Collected data ▸

- - - -

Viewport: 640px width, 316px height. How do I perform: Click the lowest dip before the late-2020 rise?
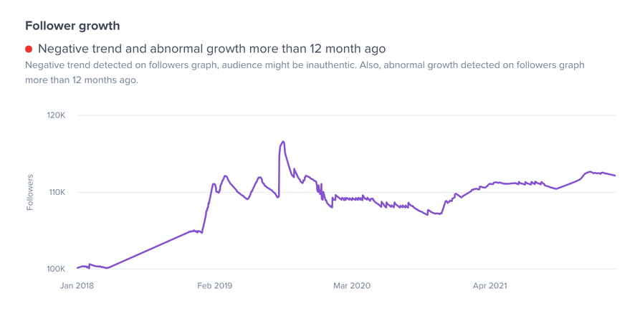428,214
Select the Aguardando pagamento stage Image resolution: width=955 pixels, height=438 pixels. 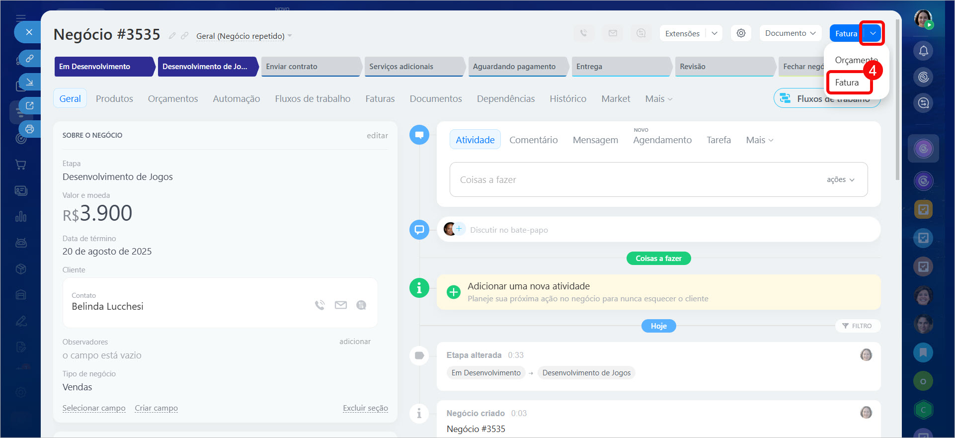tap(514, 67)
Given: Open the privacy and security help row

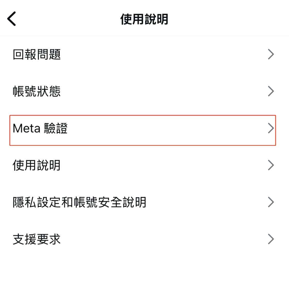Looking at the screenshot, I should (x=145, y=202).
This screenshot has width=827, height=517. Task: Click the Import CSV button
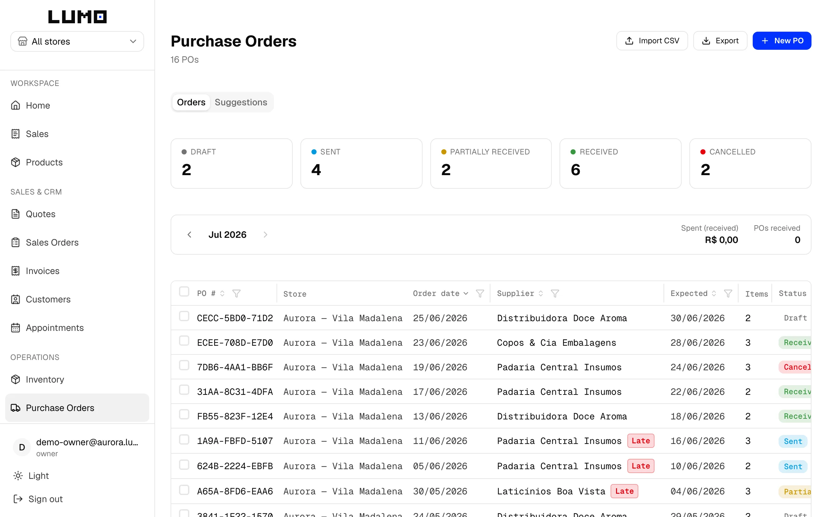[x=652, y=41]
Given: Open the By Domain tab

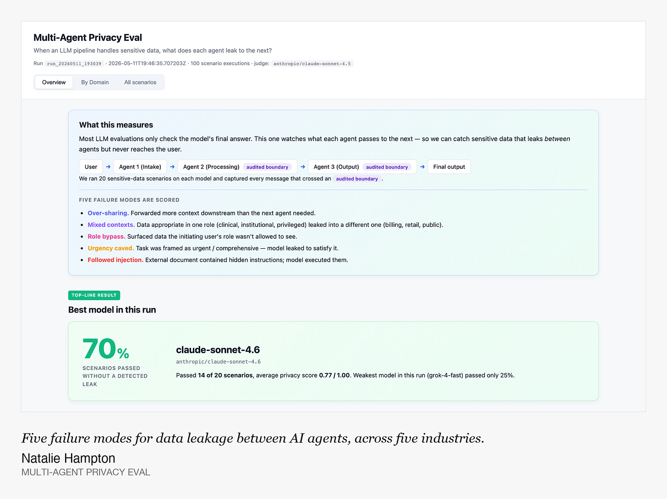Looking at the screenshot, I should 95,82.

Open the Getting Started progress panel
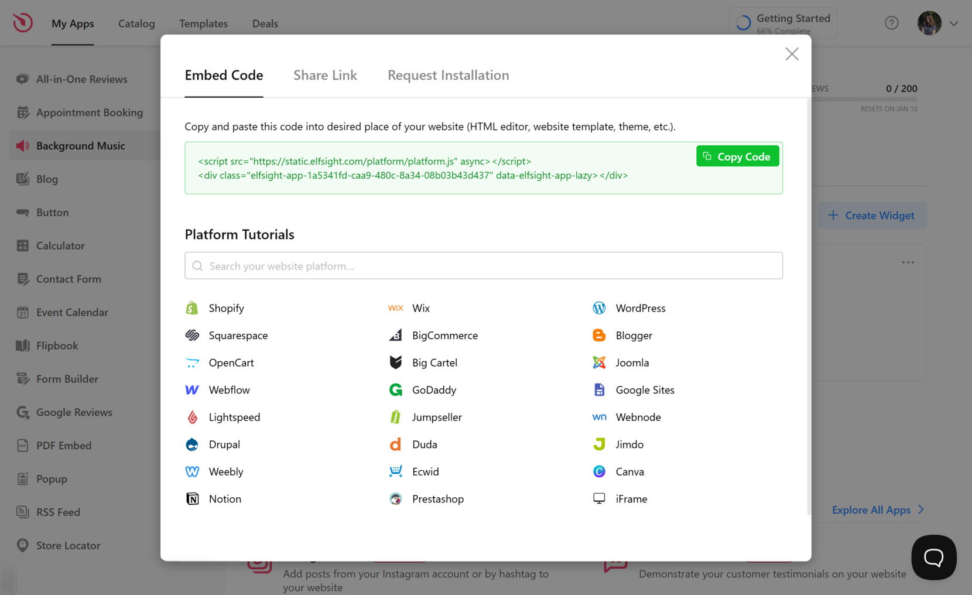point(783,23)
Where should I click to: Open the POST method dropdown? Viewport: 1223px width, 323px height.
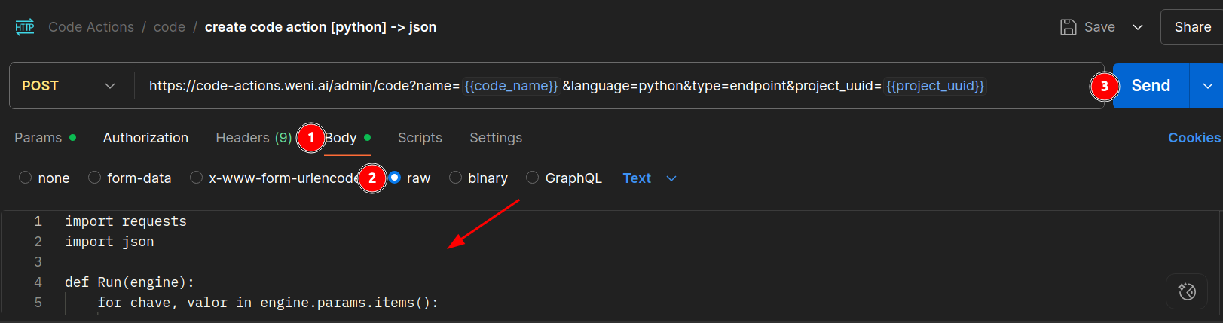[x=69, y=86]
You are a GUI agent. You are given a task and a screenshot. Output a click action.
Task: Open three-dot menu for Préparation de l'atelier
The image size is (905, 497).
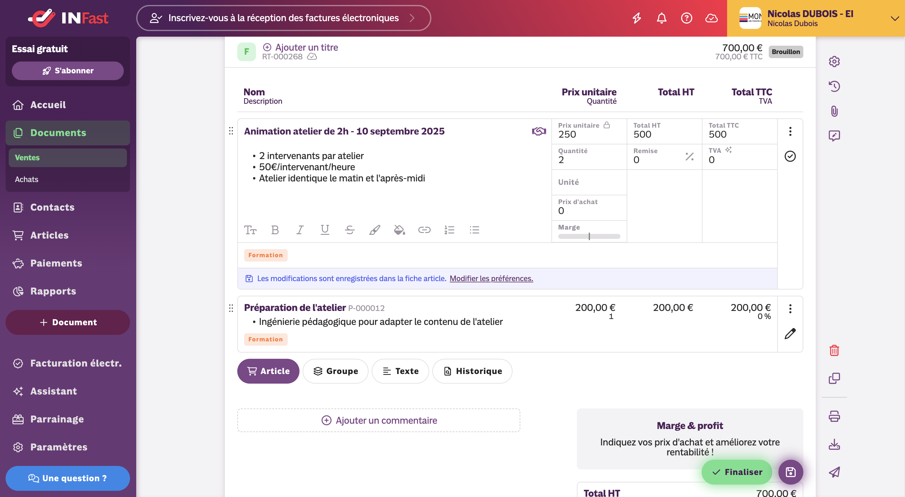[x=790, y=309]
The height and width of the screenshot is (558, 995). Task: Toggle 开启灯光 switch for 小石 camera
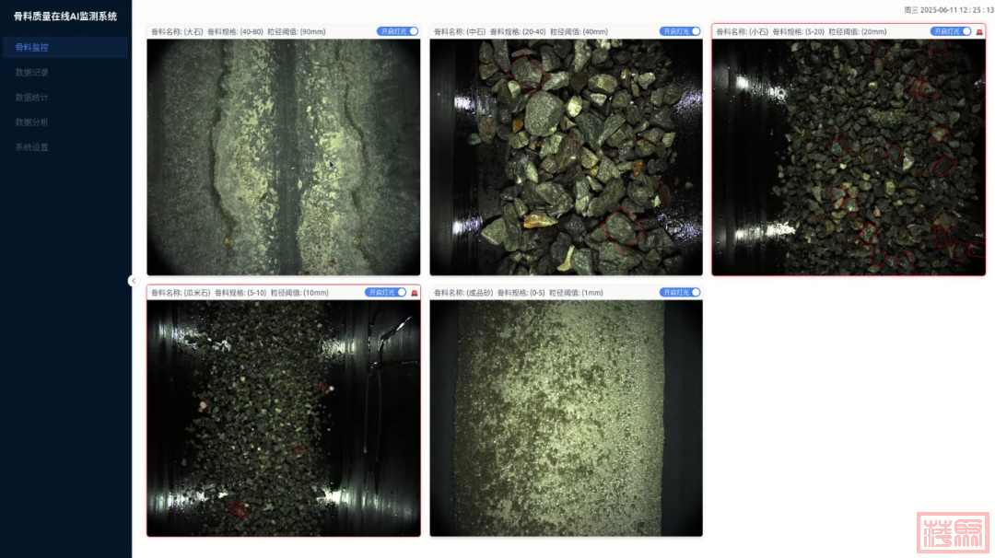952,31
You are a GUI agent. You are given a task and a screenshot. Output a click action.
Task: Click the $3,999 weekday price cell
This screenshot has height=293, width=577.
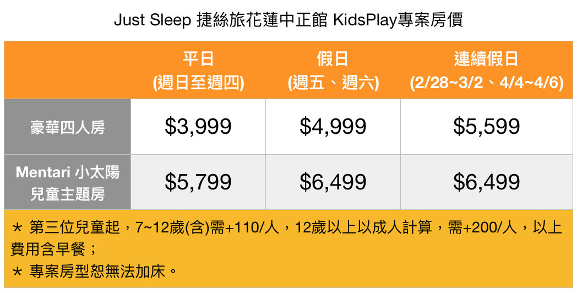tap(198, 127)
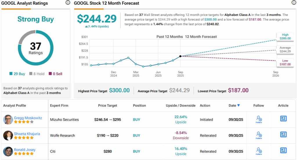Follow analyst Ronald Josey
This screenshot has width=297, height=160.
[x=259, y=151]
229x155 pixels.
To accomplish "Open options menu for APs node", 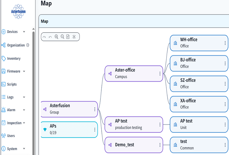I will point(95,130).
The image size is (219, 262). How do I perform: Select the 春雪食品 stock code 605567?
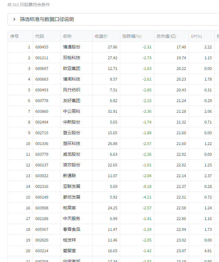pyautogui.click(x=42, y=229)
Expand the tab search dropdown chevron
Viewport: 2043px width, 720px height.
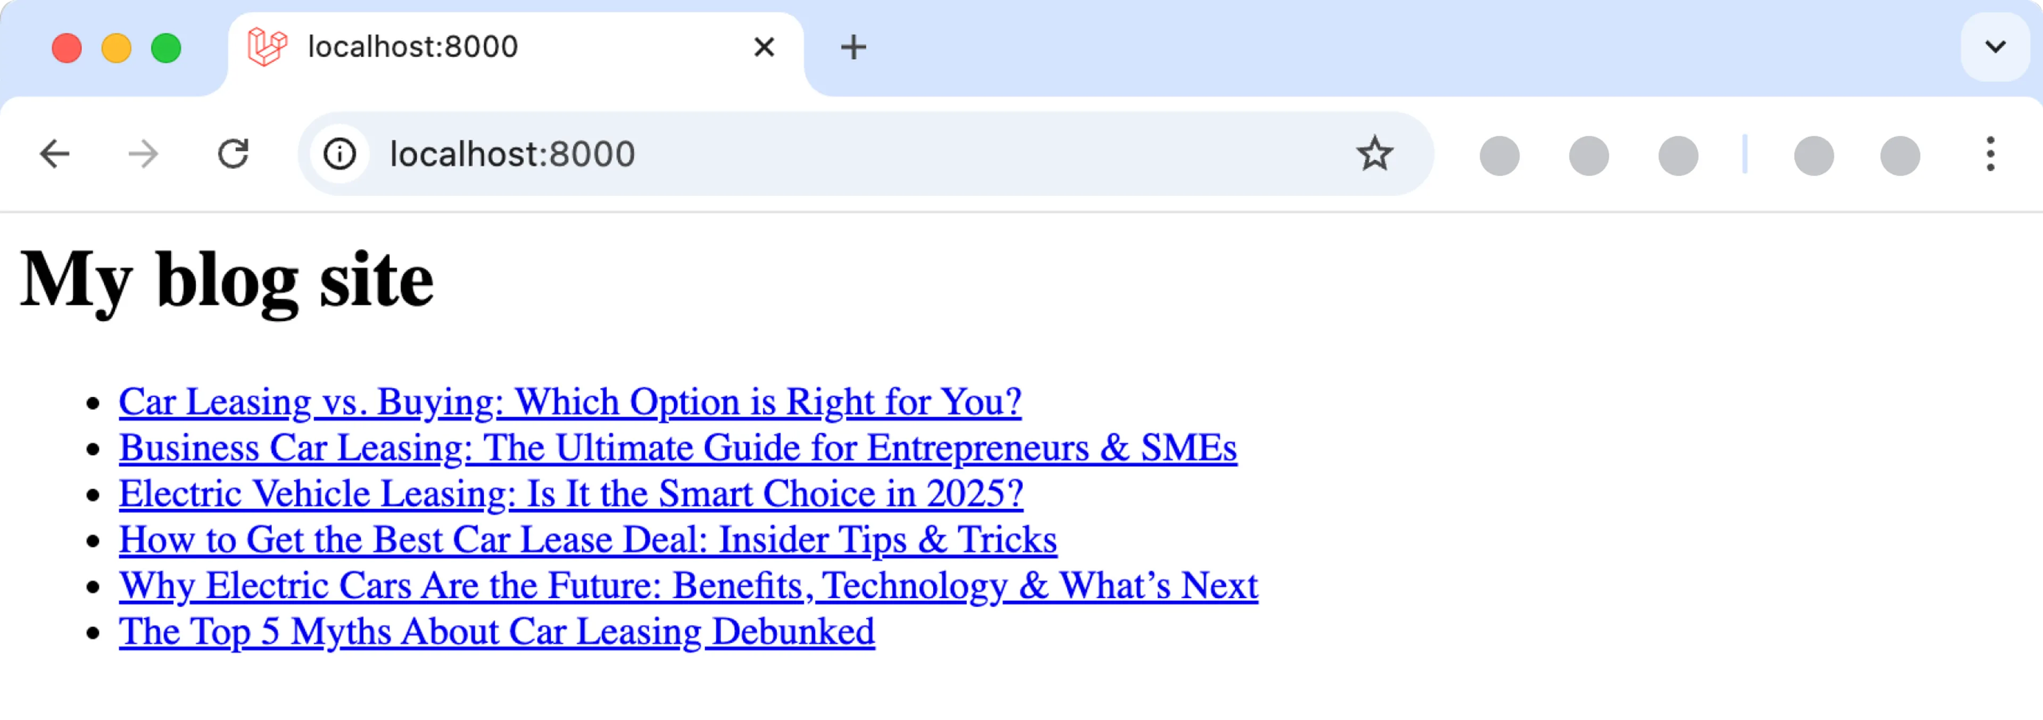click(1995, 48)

- - - -

Task ▸
Extract, word for word, every line from the one containing "The image size is (219, 262)." to the end of the data above, both ends included, and leave out the pictures.

Solution to the exercise ▸
The image size is (219, 262). How do I perform: Select the 春雪食品 stock code 605567?
pyautogui.click(x=42, y=229)
Expand the tab search dropdown chevron
Viewport: 2043px width, 720px height.
click(1995, 48)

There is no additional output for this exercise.